A 10 second intracameral injection of 0.3 ml 1% lidocaine without preservative followed by an exchange with the viscoelastic product advantageously completes local anaesthesia of the eye surface. This approach is justified by the absence of anaesthesia of the ciliary body as discussed above when anaesthetic collyria are instilled. The patient’s comfort is improved and the intraocular pressure sensation is less frequently reported. Without preservatives, lidocaine has no toxic effects on the corneal endothelium. Intracamerular lidocaine should not be used in the presence of lesions of the posterior capsule or of the zonule in order not to compromise the integrity of the retinal ganglion cells and the optical nerve as a result of the toxic effect of lidocaine.
More recently, the association of an anaesthetic (1% lidocaine without preservatives) with a viscoelastic product (sodium hyaluronate) in one and the same pre-filled sterile syringe has simplified the intracamerular anaesthesia procedure. For the time being, no eye structure toxicity has been reported, and there is no modification to the behaviour of the viscous product.
The main arguments in favour of local anaesthesia as compared to locoregional anaesthesia are the elimination of iatrogenic risks connected with periocular injections, less onerous anaesthesia protocols for outpatient surgery, increased patient comfort with more active preoperative participation and immediate post-operative visual recovery.

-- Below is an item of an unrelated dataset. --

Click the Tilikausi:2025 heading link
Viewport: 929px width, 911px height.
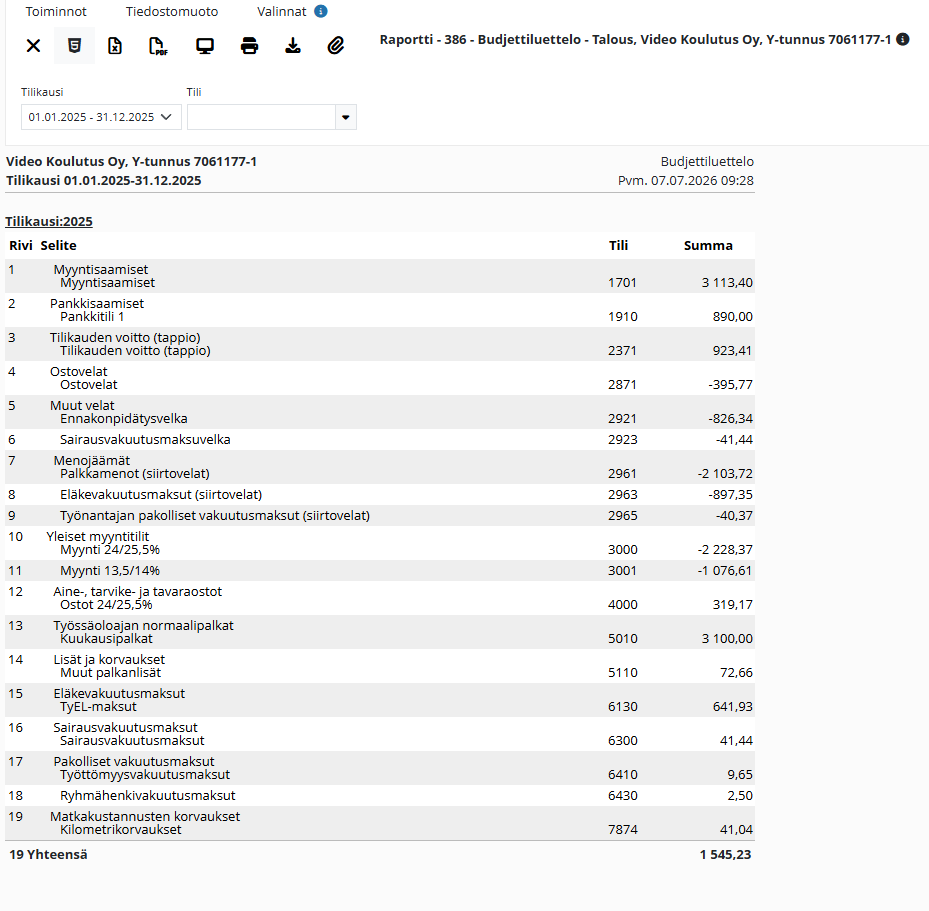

Ocular akinesia becomes optional as two intraocular instruments introduced through two microincisions can easily stabilise the eyeball during the bimanual phaco intervention. Active perioperative patient cooperation is obtained by maintaining reassuring verbal contact throughout the procedure. In the absence of amaurosis, the light of the surgical microscope can be set as necessary to prevent eye movements. Analgesia lasts for about twenty minutes, appropriately covering the duration of a bimanual phaco intervention.

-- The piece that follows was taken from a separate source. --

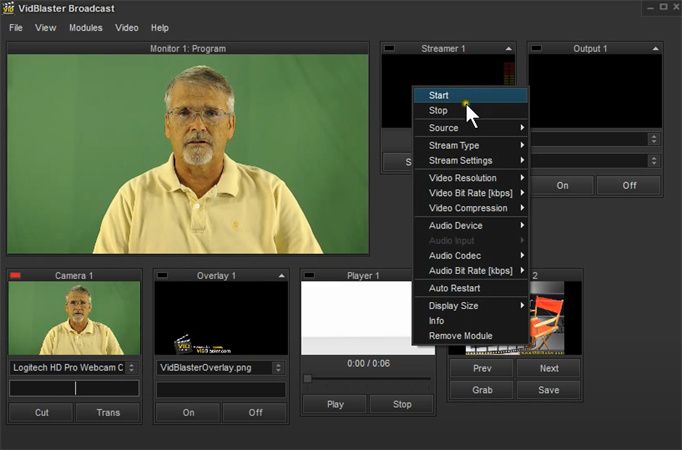This screenshot has width=682, height=450.
Task: Click the Player 1 seek slider
Action: [367, 379]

How to manage perioperative problems under local anaesthesia ?
In the event of eye pain, multiplying the instances of anaesthetic collyrium instillation most frequently has no result other than causing epithelial oedema that may negatively affect the proper course of the intervention. It is preferable to reinject lidocaine at 1% intracamerular without preservatives to improve patient comfort during the procedure.
In the event of a failure at the capsulorhexis stage, pursuing the intervention with the bimanual phaco technique is generally contraindicated. At that point it would be better to change operative techniques and perform periocular anaesthesia after having emptied the anterior chamber of viscoelastic product.
In the event of a simple capsular rupture or of a rupture associated with an egress of vitreous substance, it is possible to continue under local anaesthesia to perform bimanual anterior vitrectomy reshaping the anterior segment with viscoelastic product. No intracamerular lidocaine reinjections should be performed with this type of complication.
In the event of nuclear fragments falling into the vitreous body, anterior segment cleaning is normally completed under local anaesthesia. This serious complication should be treated secondarily under locoregional or general anaesthesia by a practitioner specialising in posterior segment surgery.